[CentOS] Odd failure of smbd to start from init.d - CentOS 5.4 - it's that fine SELinux

Wed May 26 05:16:07 UTC 2010
Gordon Messmer <yinyang at eburg.com>

On 05/25/2010 06:44 PM, Whit Blauvelt wrote:
> And that still doesn't say why it starts having a problem with
> /var/cache/samba/messages.tbd. Does it?

That's simply the first file which was denied by policy.  If that one 
had been removed, the next one would have caused problems.

>> That file can be deleted and will be recreated on smbd start, it's
>> just a cache file.
> So in theory if I'd nuked that file smbd would have been happy?

No.  With that file removed, smbd probably wouldn't have been able to 
write to the directory.  If it was able to, it probably would have run 
into trouble with the next file.  If smbd started up in the context 
which was configured for it, everything would work normally.  If smbd 
started up in the "unconfined" context, everything would work normally 
(but not benefit from SELinux security).  The problem appears to be that 
smbd was starting in some other context, which you haven't shared.

> Then why was it also happy with "sh /etc/init.d/smb start" but not
> "/etc/init.d/smb start". I'm happy to become more educated on this.
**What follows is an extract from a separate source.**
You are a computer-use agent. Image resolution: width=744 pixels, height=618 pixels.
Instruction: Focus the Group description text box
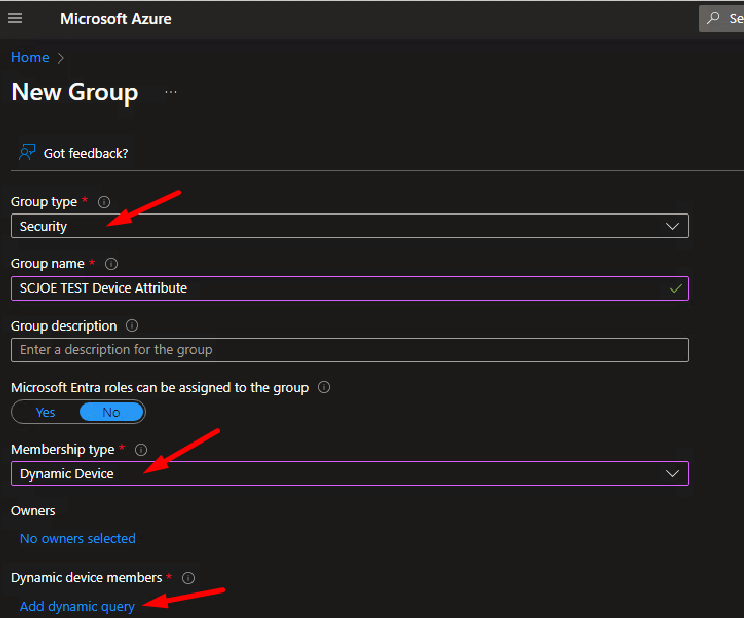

But if
> invoking a major daemon startup that selinux wants to block is as easy as
> that, selinux is window dressing, not security.

Your misunderstanding seems to be that SELinux is not intended to 
prevent an attacker who has root privileges on your system from starting 
smbd.  Instead, it is intended to confine the smbd that the system's 
administrator is running from taking actions which are not allowed by 

That is to say that SELinux does not "want" to block smbd from running. 
  SELinux is intended to describe the access that system daemons like 
smbd should have in greater detail than mere filesystem access, and to 
confine smbd to that behavior.  Whatever you did caused smbd to start up 
in some other context (but not unconfined), and was thus confining smbd 
to the behavior that was appropriate for some other process.  It should 
be obvious why that would cause problems.